Impôts et finances (Jean Rossiaud)

Les Verts accordent une importance particulière à la politique « Impôts et finances ». Si nous ne voterons pas favorablement cette politique, c’est principalement parce nous tenons à exprimer notre désaccord fondamental sur la politique qui est élaborée en matière de fiscalité. La politique du Conseil d’Etat, que cautionne notre parlement, ne prend ni la mesure de l’urgence climatique ni de la prochaine crise financière, et à la crise économique et sociale qui lui succédera. Nous devons rappeler, année après année que le premier risque est le risque climatique ! C’est ce que savent les jeunes aujourd’hui et c’est ce que la majorité de ce parlement n’arrive pas à comprendre. 

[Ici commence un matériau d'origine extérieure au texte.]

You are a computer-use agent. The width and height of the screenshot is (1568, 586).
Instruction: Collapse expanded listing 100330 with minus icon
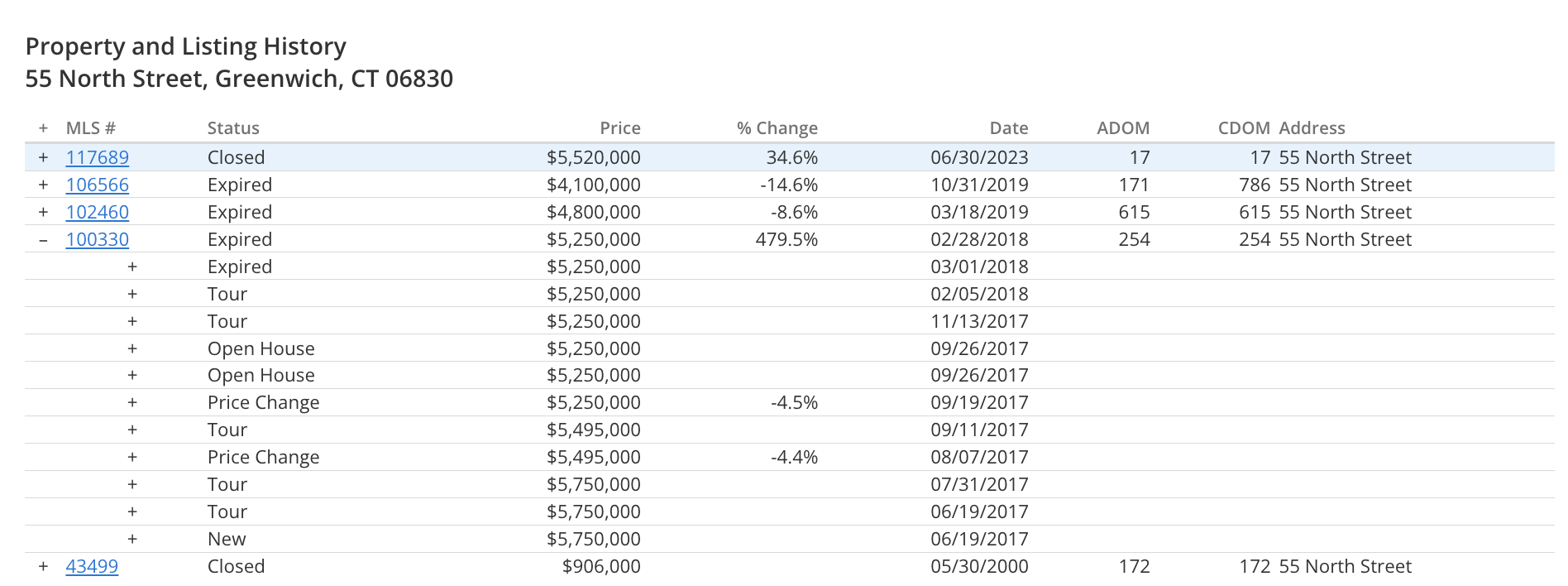pyautogui.click(x=44, y=239)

Accepter que nous sommes dans une situation d’urgence climatique, et en tirer les conséquences, demande de refonder toutes les politiques publiques dont nous étudions aujourd’hui les comptes. Les objectifs de chacune de ces politiques doivent être promoteurs d’une vie saine et en bonne santé dans un environnement sain et maîtrisé. C’est la base de la vie, de notre vie, individuellement et collectivement, que nous sapons en poursuivant notre développement économique erratique. Le risque est planétaire, mais si nous faisons notre part ici, nous n’en vivrons que mieux au quotidien, et nous économiserons énormément d’argent en mesures réparatrices d’un système délétère, que nous entretenons avec constance et obstination. Faire entrer nos politiques publiques dans un paradigme de durabilité, à court et moyen termes, cela signifie moins d’impôts à lever, car moins de dépenses sanitaires, sociales et environnementales à effectuer. Maîtriser la croissance, c’est retrouver notre souveraineté sur notre territoire, refonder notre démocratie et arrêter une fuite en avant boulimique.

Mobilité (Delphine Klopfenstein Broggini)

En 2018, il aura fallu rattraper beaucoup d’erreurs de la précédente législature : reconstitution de l’offre TPG, rétablissement des voies bus sans moto ou récupération des subsides de la Confédération. Ces réajustements, bien que réjouissants, nous coûtent beaucoup de temps et d’argent. L’énergie investie pour de nouvelles routes reste massive, notamment dans le projet L1 L2 à Plan-les-Ouates, heureusement refusé par le Grand Conseil ou la traversée du lac qui a encore coûté 6 millions de plus dernièrement pour des études. La vitesse commerciale des TPG reste largement en dessous de la moyenne suisse. Les aménagements cyclables et piétonniers sont insatisfaisants. Malgré quelques grandes réussites, comme le déploiement prochain du Léman express ou l’unique voie verte du canton, les Verts refusent cette politique publique : parce qu’il faut être exigeant en matière de mobilité, parce qu’il y a urgence, parce qu’il faut faire de vrais choix et donner, sans plus tarder, la priorité aux transports publics et à la mobilité douce.

Globalement, nous avons refusé le rapport de gestion de l’état, pour les raisons suivantes :

« La première, qui serait suffisante pour refuser ce rapport de gestion, est l’affaire « Maudet » qui a fortement handicapé l’action du Conseil d’Etat en 2018 en accaparant beaucoup de son temps et de ses disponibilités. Au-delà de cette affaire, on a de la peine à voir la véritable transition écologique et climatique indispensable à la société se mettre en place. Il y a quelques bribes, mais c’est très lent et très inquiétant du point de vue des Verts, que cela soit en matière de mobilité, d’aménagement et dans d’autres domaines.

Globalement, le groupe des Verts ne se reconnaît pas dans les priorités du Conseil d’Etat, que cela soit en matière de sécurité, de politique fiscale ou de politique sociale parce que, pour les Verts, il n’y a pas de justice écologique sans justice sociale. » (Mathias Buschbeck dans le rapport PL 12478-A).